Grammar 101: Fun with Canadianisms

As you may have likely noticed, “English” is hardly a uniform language. While our friends in England may remind us that the Queen’s English is the only “real” English, the fact of the matter is that many different variations and dialects exist across the globe. The girl who speaks fluent American might struggle immensely with figuring out how to talk Australian, for instance. And we Canadians aren’t too shy about our Canadianisms either.

You’ll even find that the lingo spoken on the streets of Hogtown is going to differ from what you might hear in Cowtown. We might all pay for our double-doubles with loonies and toonies, but we don’t all wear toques throughout the winter months. Here in Vancouver, you’re more likely to find someone in runners as they pick up a donair and poutine for lunch. We might even treat ourselves to a freezie after a kerfuffle in the parkade.

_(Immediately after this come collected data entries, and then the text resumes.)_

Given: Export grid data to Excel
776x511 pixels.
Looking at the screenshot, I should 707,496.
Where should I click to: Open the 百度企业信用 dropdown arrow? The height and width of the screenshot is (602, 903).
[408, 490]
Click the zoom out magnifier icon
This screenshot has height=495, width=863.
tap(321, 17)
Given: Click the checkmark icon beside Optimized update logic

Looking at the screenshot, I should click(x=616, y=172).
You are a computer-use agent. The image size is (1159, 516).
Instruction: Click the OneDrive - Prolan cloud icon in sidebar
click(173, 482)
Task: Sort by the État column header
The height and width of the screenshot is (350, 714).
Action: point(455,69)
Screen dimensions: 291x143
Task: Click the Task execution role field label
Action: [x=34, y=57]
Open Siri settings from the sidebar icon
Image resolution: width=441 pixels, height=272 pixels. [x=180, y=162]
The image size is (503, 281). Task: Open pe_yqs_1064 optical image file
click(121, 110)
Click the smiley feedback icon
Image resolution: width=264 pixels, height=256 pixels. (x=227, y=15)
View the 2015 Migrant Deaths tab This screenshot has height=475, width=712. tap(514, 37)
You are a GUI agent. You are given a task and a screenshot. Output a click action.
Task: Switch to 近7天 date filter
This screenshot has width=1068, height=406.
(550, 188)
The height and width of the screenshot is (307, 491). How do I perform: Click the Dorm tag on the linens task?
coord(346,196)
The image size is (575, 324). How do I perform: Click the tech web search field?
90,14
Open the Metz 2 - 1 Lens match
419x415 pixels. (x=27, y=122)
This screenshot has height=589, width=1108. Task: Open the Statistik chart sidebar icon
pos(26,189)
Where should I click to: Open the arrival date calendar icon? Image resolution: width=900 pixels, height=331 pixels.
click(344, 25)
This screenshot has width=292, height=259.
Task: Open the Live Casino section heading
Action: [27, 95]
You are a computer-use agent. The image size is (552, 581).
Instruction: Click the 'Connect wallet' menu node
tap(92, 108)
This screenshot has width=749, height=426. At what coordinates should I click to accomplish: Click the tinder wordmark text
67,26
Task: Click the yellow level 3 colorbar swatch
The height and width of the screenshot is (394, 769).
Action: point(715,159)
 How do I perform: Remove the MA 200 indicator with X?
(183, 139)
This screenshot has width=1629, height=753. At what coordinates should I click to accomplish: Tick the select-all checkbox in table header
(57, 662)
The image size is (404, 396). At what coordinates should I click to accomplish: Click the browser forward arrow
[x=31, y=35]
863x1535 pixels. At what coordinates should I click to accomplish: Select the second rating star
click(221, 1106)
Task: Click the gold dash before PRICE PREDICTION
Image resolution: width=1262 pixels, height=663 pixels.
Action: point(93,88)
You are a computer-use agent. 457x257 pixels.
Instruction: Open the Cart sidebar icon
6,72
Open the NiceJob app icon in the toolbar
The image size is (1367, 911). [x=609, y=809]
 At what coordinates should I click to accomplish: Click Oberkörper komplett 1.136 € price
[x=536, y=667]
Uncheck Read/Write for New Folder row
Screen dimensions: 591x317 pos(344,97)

It’s not just that Americans and Canadians spell words differently; it’s that we have different terms for a lot of the same things too. We buy our homo milk in the same place as we buy our coffee whitener, all dressed chips, processed cheese, back bacon and icing sugar.

Just a few clicks away, you might find a mountie helping someone who is totally hooped and in need of a Robertson screwdriver on the side of the road. Or maybe he needs it to fix his Garburator. And when that screw is a little too tight, he’s just got to give’r. Maybe a swig from his mickey will help him muster up some extra strength.

Canadians know how to have fun too. Let’s not forget about the girl at the stagette who, after downing her Caesar, decided to shove a pencil crayon up her nose. Thankfully, one of her friends was a real keener and prevented any real damage, even before they asked for the bill.

Because I am Canadian. Eh. Sorry about that.